> **ACTIVITY**
Extract the data exactly, missing nothing.

DATA LISTING START

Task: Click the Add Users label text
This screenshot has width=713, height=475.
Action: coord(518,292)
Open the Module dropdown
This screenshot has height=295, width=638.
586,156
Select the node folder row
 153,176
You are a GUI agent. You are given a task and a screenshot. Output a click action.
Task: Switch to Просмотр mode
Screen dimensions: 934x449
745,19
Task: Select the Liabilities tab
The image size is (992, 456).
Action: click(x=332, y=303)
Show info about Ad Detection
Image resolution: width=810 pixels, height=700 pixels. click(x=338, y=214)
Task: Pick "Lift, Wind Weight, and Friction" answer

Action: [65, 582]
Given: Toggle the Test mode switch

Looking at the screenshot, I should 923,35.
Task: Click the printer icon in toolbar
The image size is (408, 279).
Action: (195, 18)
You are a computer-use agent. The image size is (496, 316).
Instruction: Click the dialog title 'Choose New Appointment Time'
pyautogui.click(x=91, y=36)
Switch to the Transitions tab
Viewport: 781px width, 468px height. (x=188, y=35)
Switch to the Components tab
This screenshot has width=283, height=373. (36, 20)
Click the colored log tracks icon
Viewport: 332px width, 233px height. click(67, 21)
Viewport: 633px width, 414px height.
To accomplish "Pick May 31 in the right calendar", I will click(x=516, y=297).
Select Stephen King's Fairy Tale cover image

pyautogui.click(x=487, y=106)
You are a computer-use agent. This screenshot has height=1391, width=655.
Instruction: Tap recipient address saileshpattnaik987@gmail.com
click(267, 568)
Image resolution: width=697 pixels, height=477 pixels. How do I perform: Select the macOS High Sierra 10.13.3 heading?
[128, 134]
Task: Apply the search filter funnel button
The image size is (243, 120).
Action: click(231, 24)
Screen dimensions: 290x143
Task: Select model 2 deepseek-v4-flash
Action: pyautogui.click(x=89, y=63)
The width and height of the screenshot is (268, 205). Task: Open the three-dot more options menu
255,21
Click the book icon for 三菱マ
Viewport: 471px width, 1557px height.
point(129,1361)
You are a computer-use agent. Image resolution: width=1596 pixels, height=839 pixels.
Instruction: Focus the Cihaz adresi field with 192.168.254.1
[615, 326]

DATA LISTING END

> **TASK OUTPUT**
Task: Click the Add Users label text
This screenshot has width=713, height=475.
Action: coord(518,292)
Open the Module dropdown
This screenshot has height=295, width=638.
586,156
Select the node folder row
 153,176
You are a GUI agent. You are given a task and a screenshot. Output a click action.
Task: Switch to Просмотр mode
Screen dimensions: 934x449
745,19
Task: Select the Liabilities tab
The image size is (992, 456).
Action: click(x=332, y=303)
Show info about Ad Detection
Image resolution: width=810 pixels, height=700 pixels. click(x=338, y=214)
Task: Pick "Lift, Wind Weight, and Friction" answer

Action: [65, 582]
Given: Toggle the Test mode switch

Looking at the screenshot, I should 923,35.
Task: Click the printer icon in toolbar
The image size is (408, 279).
Action: (195, 18)
You are a computer-use agent. The image size is (496, 316).
Instruction: Click the dialog title 'Choose New Appointment Time'
pyautogui.click(x=91, y=36)
Switch to the Transitions tab
Viewport: 781px width, 468px height. (x=188, y=35)
Switch to the Components tab
This screenshot has width=283, height=373. (36, 20)
Click the colored log tracks icon
Viewport: 332px width, 233px height. click(67, 21)
Viewport: 633px width, 414px height.
To accomplish "Pick May 31 in the right calendar", I will click(x=516, y=297).
Select Stephen King's Fairy Tale cover image

pyautogui.click(x=487, y=106)
You are a computer-use agent. This screenshot has height=1391, width=655.
Instruction: Tap recipient address saileshpattnaik987@gmail.com
click(267, 568)
Image resolution: width=697 pixels, height=477 pixels. How do I perform: Select the macOS High Sierra 10.13.3 heading?
[128, 134]
Task: Apply the search filter funnel button
The image size is (243, 120).
Action: click(231, 24)
Screen dimensions: 290x143
Task: Select model 2 deepseek-v4-flash
Action: pyautogui.click(x=89, y=63)
The width and height of the screenshot is (268, 205). Task: Open the three-dot more options menu
255,21
Click the book icon for 三菱マ
Viewport: 471px width, 1557px height.
point(129,1361)
You are a computer-use agent. Image resolution: width=1596 pixels, height=839 pixels.
Instruction: Focus the Cihaz adresi field with 192.168.254.1
[615, 326]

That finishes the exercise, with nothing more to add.